→ **Text**:
>> Start

DiffSharp: Differentiable Tensor Programming Made Simple

DiffSharp is a tensor library with support for differentiable programming. It is designed for use in machine learning, probabilistic programming, optimization and other domains.

Key Features

🗹 Nested and mixed-mode differentiation

🗹 Common optimizers, model elements, differentiable probability distributions

🗹 F# for robust functional programming

🗹 PyTorch familiar naming and idioms, efficient LibTorch CUDA/C++ tensors with GPU support

🗹 Linux, macOS, Windows supported

🗹 Use interactive notebooks in Jupyter and Visual Studio Code

🗹 100% open source

DiffSharp provides world-leading automatic differentiation capabilities for tensor code, including composable gradients, Hessians, Jacobians, directional derivatives, and matrix-free Hessian- and Jacobian-vector products over arbitrary user code. This goes beyond conventional tensor libraries such as PyTorch and TensorFlow, allowing the use of nested forward and reverse differentiation up to any level.

With DiffSharp, you can compute higher-order derivatives efficiently and differentiate functions that are internally making use of differentiation and gradient-based optimization.

Practical, Familiar and Efficient

DiffSharp comes with a LibTorch backend, using the same C++ and CUDA implementations for tensor computations that power PyTorch. On top of these raw tensors (LibTorch's ATen, excluding autograd), DiffSharp implements its own computation graph and differentiation capabilities. It is tested on Linux, macOS, and Windows, and it supports CUDA and GPUs.

>> End

→ **Supplied information**:

>> Start

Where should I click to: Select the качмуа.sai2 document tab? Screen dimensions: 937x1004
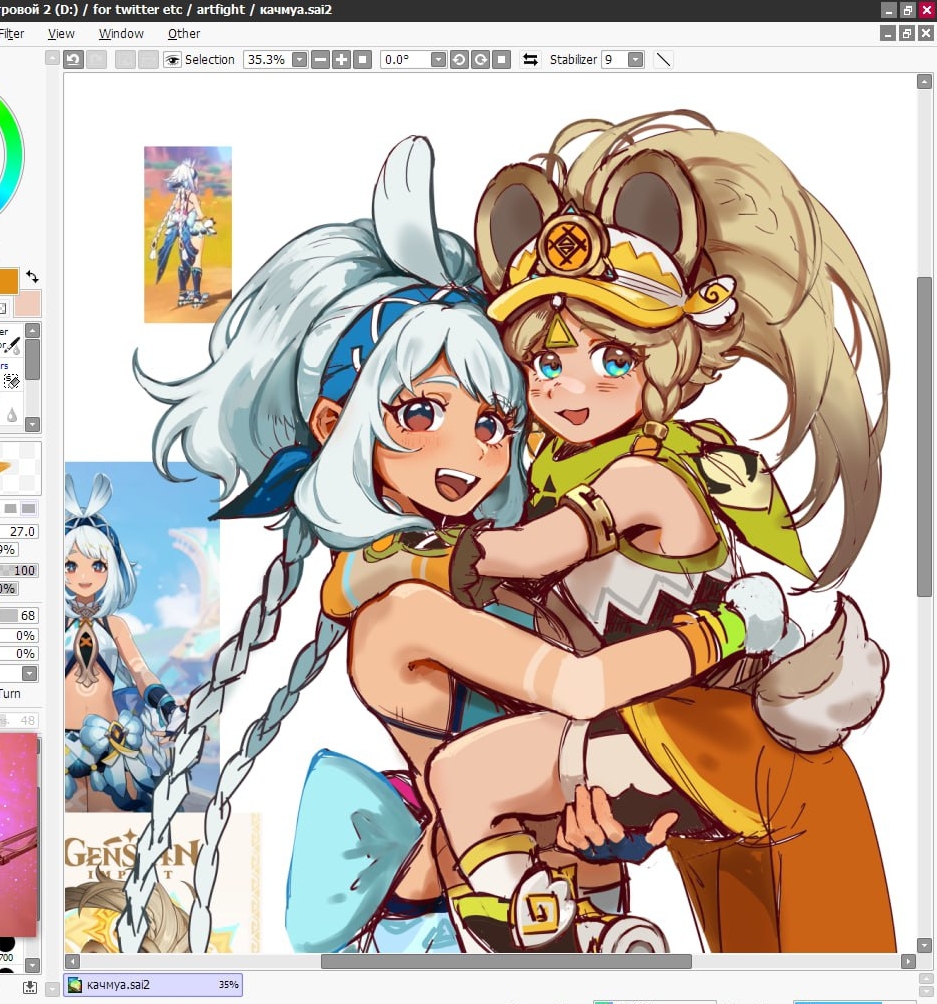[152, 985]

>> End

→ **To-do list**:
• A. Please duplicate the passage of the DiffSharp page starting at "DiffSharp is a" and ending at "and other domains.".
• B. According to the DiffSharp page, which backend does DiffSharp come with?

→ **Worked solutions**:
• A.
DiffSharp is a tensor library with support for differentiable programming. It is designed for use in machine learning, probabilistic programming, optimization and other domains.

• B. A LibTorch backend.